TASK TO CARRY OUT
What you return must match the listing below word for word.

EXERCISE DATA
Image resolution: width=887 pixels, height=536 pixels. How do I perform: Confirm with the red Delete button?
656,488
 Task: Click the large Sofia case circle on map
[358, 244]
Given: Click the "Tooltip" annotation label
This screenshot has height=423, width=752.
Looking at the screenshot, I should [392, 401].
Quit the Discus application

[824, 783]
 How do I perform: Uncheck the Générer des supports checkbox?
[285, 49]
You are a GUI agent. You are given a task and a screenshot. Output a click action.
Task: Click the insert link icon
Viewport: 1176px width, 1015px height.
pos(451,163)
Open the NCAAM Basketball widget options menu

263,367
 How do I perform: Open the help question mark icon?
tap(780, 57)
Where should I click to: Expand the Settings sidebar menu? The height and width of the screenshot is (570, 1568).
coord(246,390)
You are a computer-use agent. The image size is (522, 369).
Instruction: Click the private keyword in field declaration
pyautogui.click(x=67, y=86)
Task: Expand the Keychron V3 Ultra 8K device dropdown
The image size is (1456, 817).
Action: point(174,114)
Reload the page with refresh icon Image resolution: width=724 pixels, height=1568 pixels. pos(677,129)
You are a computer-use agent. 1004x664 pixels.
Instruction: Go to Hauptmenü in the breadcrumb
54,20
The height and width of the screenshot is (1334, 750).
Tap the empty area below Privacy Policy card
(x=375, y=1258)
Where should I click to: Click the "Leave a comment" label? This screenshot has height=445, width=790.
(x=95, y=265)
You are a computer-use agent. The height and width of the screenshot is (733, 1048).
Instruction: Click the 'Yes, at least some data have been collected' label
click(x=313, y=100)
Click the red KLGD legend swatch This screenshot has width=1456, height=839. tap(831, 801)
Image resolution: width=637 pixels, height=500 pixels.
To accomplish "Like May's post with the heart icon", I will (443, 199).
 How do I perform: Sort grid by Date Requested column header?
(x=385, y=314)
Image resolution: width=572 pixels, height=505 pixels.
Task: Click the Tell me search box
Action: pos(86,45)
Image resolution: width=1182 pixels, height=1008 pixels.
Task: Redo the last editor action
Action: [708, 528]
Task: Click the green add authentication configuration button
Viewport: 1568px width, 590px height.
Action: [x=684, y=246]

RESULT
Image resolution: width=887 pixels, height=536 pixels. How do I perform: Confirm with the red Delete button?
656,488
 Task: Click the large Sofia case circle on map
[358, 244]
Given: Click the "Tooltip" annotation label
This screenshot has height=423, width=752.
Looking at the screenshot, I should [392, 401].
Quit the Discus application

[824, 783]
 How do I perform: Uncheck the Générer des supports checkbox?
[285, 49]
You are a GUI agent. You are given a task and a screenshot. Output a click action.
Task: Click the insert link icon
Viewport: 1176px width, 1015px height.
pos(451,163)
Open the NCAAM Basketball widget options menu

263,367
 How do I perform: Open the help question mark icon?
tap(780, 57)
Where should I click to: Expand the Settings sidebar menu? The height and width of the screenshot is (570, 1568).
coord(246,390)
You are a computer-use agent. The image size is (522, 369).
Instruction: Click the private keyword in field declaration
pyautogui.click(x=67, y=86)
Task: Expand the Keychron V3 Ultra 8K device dropdown
The image size is (1456, 817).
Action: point(174,114)
Reload the page with refresh icon Image resolution: width=724 pixels, height=1568 pixels. pos(677,129)
You are a computer-use agent. 1004x664 pixels.
Instruction: Go to Hauptmenü in the breadcrumb
54,20
The height and width of the screenshot is (1334, 750).
Tap the empty area below Privacy Policy card
(x=375, y=1258)
Where should I click to: Click the "Leave a comment" label? This screenshot has height=445, width=790.
(x=95, y=265)
You are a computer-use agent. The height and width of the screenshot is (733, 1048).
Instruction: Click the 'Yes, at least some data have been collected' label
click(x=313, y=100)
Click the red KLGD legend swatch This screenshot has width=1456, height=839. tap(831, 801)
Image resolution: width=637 pixels, height=500 pixels.
To accomplish "Like May's post with the heart icon", I will (443, 199).
 How do I perform: Sort grid by Date Requested column header?
(x=385, y=314)
Image resolution: width=572 pixels, height=505 pixels.
Task: Click the Tell me search box
Action: pos(86,45)
Image resolution: width=1182 pixels, height=1008 pixels.
Task: Redo the last editor action
Action: [708, 528]
Task: Click the green add authentication configuration button
Viewport: 1568px width, 590px height.
Action: [x=684, y=246]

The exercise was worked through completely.